--- Begin Data shown ---

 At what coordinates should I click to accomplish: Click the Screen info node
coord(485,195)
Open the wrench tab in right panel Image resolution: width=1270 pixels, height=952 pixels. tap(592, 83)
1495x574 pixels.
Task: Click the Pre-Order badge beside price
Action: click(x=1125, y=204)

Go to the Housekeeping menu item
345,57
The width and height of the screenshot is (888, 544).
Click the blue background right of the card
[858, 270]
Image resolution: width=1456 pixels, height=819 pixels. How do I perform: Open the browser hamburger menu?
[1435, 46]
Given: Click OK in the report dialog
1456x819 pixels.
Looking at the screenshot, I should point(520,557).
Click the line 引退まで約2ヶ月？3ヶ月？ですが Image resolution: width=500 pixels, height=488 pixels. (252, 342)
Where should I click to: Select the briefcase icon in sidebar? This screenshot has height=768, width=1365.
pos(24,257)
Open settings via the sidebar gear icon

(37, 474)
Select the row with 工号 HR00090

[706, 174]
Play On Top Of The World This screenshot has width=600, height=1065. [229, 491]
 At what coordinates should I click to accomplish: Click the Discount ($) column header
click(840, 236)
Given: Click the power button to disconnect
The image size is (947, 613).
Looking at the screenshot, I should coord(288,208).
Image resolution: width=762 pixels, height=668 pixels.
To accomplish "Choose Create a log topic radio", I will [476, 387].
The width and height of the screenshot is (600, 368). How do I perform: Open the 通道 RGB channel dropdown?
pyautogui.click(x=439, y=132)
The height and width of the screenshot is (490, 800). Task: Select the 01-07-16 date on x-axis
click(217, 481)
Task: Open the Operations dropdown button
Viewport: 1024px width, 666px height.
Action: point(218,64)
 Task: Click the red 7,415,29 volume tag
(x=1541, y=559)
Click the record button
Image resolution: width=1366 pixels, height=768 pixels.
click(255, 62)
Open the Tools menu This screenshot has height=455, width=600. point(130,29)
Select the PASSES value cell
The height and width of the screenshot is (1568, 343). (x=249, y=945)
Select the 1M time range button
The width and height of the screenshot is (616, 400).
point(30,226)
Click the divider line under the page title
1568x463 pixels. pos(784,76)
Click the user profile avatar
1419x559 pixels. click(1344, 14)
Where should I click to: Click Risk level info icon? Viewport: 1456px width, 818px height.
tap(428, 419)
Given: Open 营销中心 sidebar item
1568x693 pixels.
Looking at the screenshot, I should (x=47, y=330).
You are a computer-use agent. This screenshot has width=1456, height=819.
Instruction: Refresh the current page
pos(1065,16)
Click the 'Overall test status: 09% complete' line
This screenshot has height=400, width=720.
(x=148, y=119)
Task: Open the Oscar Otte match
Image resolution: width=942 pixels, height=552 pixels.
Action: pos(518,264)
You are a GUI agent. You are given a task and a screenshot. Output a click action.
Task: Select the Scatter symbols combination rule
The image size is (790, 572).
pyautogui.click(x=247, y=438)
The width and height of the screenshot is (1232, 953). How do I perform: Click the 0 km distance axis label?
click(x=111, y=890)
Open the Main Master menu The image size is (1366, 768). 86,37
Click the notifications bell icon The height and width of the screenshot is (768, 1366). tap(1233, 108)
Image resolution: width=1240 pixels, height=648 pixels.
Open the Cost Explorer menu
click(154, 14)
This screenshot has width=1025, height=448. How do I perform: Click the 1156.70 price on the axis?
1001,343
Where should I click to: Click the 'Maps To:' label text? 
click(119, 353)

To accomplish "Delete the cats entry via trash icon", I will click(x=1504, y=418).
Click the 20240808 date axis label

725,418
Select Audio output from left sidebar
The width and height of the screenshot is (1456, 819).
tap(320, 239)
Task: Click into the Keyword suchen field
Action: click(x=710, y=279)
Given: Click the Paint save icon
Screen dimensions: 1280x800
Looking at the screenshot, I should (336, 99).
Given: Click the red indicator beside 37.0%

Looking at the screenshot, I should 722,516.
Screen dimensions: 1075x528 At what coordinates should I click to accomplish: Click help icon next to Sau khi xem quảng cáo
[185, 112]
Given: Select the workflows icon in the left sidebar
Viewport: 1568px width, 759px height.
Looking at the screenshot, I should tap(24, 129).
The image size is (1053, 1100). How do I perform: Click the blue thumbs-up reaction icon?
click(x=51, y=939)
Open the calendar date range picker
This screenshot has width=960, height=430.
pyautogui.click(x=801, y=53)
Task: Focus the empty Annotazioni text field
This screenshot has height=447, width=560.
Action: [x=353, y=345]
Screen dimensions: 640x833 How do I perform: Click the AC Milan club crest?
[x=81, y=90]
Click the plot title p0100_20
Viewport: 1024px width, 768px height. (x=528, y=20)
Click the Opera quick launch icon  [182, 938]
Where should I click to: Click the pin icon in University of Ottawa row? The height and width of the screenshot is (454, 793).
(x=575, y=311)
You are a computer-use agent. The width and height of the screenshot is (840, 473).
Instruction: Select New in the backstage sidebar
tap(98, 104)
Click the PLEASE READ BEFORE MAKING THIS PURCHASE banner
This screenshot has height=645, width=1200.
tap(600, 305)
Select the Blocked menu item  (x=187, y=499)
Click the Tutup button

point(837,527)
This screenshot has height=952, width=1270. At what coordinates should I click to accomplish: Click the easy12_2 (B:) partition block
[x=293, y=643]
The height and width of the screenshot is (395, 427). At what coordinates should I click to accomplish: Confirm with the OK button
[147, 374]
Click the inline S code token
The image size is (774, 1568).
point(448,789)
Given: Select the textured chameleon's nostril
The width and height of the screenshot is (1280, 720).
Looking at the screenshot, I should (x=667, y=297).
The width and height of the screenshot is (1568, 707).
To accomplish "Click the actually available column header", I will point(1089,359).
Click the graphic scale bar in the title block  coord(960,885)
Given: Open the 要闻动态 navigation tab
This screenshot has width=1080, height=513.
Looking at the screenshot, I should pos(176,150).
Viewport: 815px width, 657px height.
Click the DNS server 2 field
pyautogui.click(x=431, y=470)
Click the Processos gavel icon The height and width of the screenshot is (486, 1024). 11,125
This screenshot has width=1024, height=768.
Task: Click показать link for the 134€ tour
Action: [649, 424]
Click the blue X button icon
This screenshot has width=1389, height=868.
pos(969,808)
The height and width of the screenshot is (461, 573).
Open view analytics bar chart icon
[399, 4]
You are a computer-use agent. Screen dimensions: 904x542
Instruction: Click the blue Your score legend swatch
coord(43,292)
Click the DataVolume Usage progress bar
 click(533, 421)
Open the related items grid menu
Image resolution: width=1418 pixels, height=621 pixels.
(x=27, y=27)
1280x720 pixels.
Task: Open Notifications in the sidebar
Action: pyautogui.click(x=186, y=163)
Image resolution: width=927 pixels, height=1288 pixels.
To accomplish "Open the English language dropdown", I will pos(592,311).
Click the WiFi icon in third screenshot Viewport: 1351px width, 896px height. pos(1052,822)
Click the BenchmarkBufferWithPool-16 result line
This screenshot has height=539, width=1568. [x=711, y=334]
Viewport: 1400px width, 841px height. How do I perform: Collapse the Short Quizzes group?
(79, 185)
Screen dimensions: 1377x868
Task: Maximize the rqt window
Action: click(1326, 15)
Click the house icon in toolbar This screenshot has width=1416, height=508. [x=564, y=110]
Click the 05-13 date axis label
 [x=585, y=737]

--- End Data shown ---

Instructions to follow: Rewrite all of the data above, substituting "Screen size" for every occurrence of "Image resolution" and leaving everything else unchanged.

Solution below:
 At what coordinates should I click to accomplish: Click the Screen info node
coord(485,195)
Open the wrench tab in right panel Screen size: width=1270 pixels, height=952 pixels. tap(592, 83)
1495x574 pixels.
Task: Click the Pre-Order badge beside price
Action: click(x=1125, y=204)

Go to the Housekeeping menu item
345,57
The width and height of the screenshot is (888, 544).
Click the blue background right of the card
[858, 270]
Screen size: width=1456 pixels, height=819 pixels. How do I perform: Open the browser hamburger menu?
[1435, 46]
Given: Click OK in the report dialog
1456x819 pixels.
Looking at the screenshot, I should point(520,557).
Click the line 引退まで約2ヶ月？3ヶ月？ですが Screen size: width=500 pixels, height=488 pixels. (252, 342)
Where should I click to: Select the briefcase icon in sidebar? This screenshot has height=768, width=1365.
pos(24,257)
Open settings via the sidebar gear icon

(37, 474)
Select the row with 工号 HR00090

[706, 174]
Play On Top Of The World This screenshot has width=600, height=1065. [229, 491]
 At what coordinates should I click to accomplish: Click the Discount ($) column header
click(840, 236)
Given: Click the power button to disconnect
The image size is (947, 613).
Looking at the screenshot, I should coord(288,208).
Screen size: width=762 pixels, height=668 pixels.
To accomplish "Choose Create a log topic radio", I will [476, 387].
The width and height of the screenshot is (600, 368). How do I perform: Open the 通道 RGB channel dropdown?
pyautogui.click(x=439, y=132)
The height and width of the screenshot is (490, 800). Task: Select the 01-07-16 date on x-axis
click(217, 481)
Task: Open the Operations dropdown button
Viewport: 1024px width, 666px height.
Action: point(218,64)
 Task: Click the red 7,415,29 volume tag
(x=1541, y=559)
Click the record button
Screen size: width=1366 pixels, height=768 pixels.
click(255, 62)
Open the Tools menu This screenshot has height=455, width=600. point(130,29)
Select the PASSES value cell
The height and width of the screenshot is (1568, 343). (x=249, y=945)
Select the 1M time range button
The width and height of the screenshot is (616, 400).
point(30,226)
Click the divider line under the page title
1568x463 pixels. pos(784,76)
Click the user profile avatar
1419x559 pixels. click(1344, 14)
Where should I click to: Click Risk level info icon? Viewport: 1456px width, 818px height.
tap(428, 419)
Given: Open 营销中心 sidebar item
1568x693 pixels.
Looking at the screenshot, I should (x=47, y=330).
You are a computer-use agent. This screenshot has width=1456, height=819.
Instruction: Refresh the current page
pos(1065,16)
Click the 'Overall test status: 09% complete' line
This screenshot has height=400, width=720.
(x=148, y=119)
Task: Open the Oscar Otte match
Screen size: width=942 pixels, height=552 pixels.
Action: pos(518,264)
You are a GUI agent. You are given a task and a screenshot. Output a click action.
Task: Select the Scatter symbols combination rule
The image size is (790, 572).
pyautogui.click(x=247, y=438)
The width and height of the screenshot is (1232, 953). How do I perform: Click the 0 km distance axis label?
click(x=111, y=890)
Open the Main Master menu The image size is (1366, 768). 86,37
Click the notifications bell icon The height and width of the screenshot is (768, 1366). tap(1233, 108)
Screen size: width=1240 pixels, height=648 pixels.
Open the Cost Explorer menu
click(154, 14)
This screenshot has width=1025, height=448. How do I perform: Click the 1156.70 price on the axis?
1001,343
Where should I click to: Click the 'Maps To:' label text? 
click(119, 353)

To accomplish "Delete the cats entry via trash icon", I will click(x=1504, y=418).
Click the 20240808 date axis label

725,418
Select Audio output from left sidebar
The width and height of the screenshot is (1456, 819).
tap(320, 239)
Task: Click into the Keyword suchen field
Action: click(x=710, y=279)
Given: Click the Paint save icon
Screen dimensions: 1280x800
Looking at the screenshot, I should (336, 99).
Given: Click the red indicator beside 37.0%

Looking at the screenshot, I should 722,516.
Screen dimensions: 1075x528 At what coordinates should I click to accomplish: Click help icon next to Sau khi xem quảng cáo
[185, 112]
Given: Select the workflows icon in the left sidebar
Viewport: 1568px width, 759px height.
Looking at the screenshot, I should tap(24, 129).
The image size is (1053, 1100). How do I perform: Click the blue thumbs-up reaction icon?
click(x=51, y=939)
Open the calendar date range picker
This screenshot has width=960, height=430.
pyautogui.click(x=801, y=53)
Task: Focus the empty Annotazioni text field
This screenshot has height=447, width=560.
Action: [x=353, y=345]
Screen dimensions: 640x833 How do I perform: Click the AC Milan club crest?
[x=81, y=90]
Click the plot title p0100_20
Viewport: 1024px width, 768px height. (x=528, y=20)
Click the Opera quick launch icon  [182, 938]
Where should I click to: Click the pin icon in University of Ottawa row? The height and width of the screenshot is (454, 793).
(x=575, y=311)
You are a computer-use agent. The width and height of the screenshot is (840, 473).
Instruction: Select New in the backstage sidebar
tap(98, 104)
Click the PLEASE READ BEFORE MAKING THIS PURCHASE banner
This screenshot has height=645, width=1200.
tap(600, 305)
Select the Blocked menu item  (x=187, y=499)
Click the Tutup button

point(837,527)
This screenshot has height=952, width=1270. At what coordinates should I click to accomplish: Click the easy12_2 (B:) partition block
[x=293, y=643]
The height and width of the screenshot is (395, 427). At what coordinates should I click to accomplish: Confirm with the OK button
[147, 374]
Click the inline S code token
The image size is (774, 1568).
point(448,789)
Given: Select the textured chameleon's nostril
The width and height of the screenshot is (1280, 720).
Looking at the screenshot, I should (x=667, y=297).
The width and height of the screenshot is (1568, 707).
To accomplish "Click the actually available column header", I will point(1089,359).
Click the graphic scale bar in the title block  coord(960,885)
Given: Open the 要闻动态 navigation tab
This screenshot has width=1080, height=513.
Looking at the screenshot, I should pos(176,150).
Viewport: 815px width, 657px height.
Click the DNS server 2 field
pyautogui.click(x=431, y=470)
Click the Processos gavel icon The height and width of the screenshot is (486, 1024). 11,125
This screenshot has width=1024, height=768.
Task: Click показать link for the 134€ tour
Action: [649, 424]
Click the blue X button icon
This screenshot has width=1389, height=868.
pos(969,808)
The height and width of the screenshot is (461, 573).
Open view analytics bar chart icon
[399, 4]
You are a computer-use agent. Screen dimensions: 904x542
Instruction: Click the blue Your score legend swatch
coord(43,292)
Click the DataVolume Usage progress bar
 click(533, 421)
Open the related items grid menu
Screen size: width=1418 pixels, height=621 pixels.
(x=27, y=27)
1280x720 pixels.
Task: Open Notifications in the sidebar
Action: pyautogui.click(x=186, y=163)
Screen size: width=927 pixels, height=1288 pixels.
To accomplish "Open the English language dropdown", I will pos(592,311).
Click the WiFi icon in third screenshot Viewport: 1351px width, 896px height. pos(1052,822)
Click the BenchmarkBufferWithPool-16 result line
This screenshot has height=539, width=1568. [x=711, y=334]
Viewport: 1400px width, 841px height. How do I perform: Collapse the Short Quizzes group?
(79, 185)
Screen dimensions: 1377x868
Task: Maximize the rqt window
Action: click(1326, 15)
Click the house icon in toolbar This screenshot has width=1416, height=508. [x=564, y=110]
Click the 05-13 date axis label
 [x=585, y=737]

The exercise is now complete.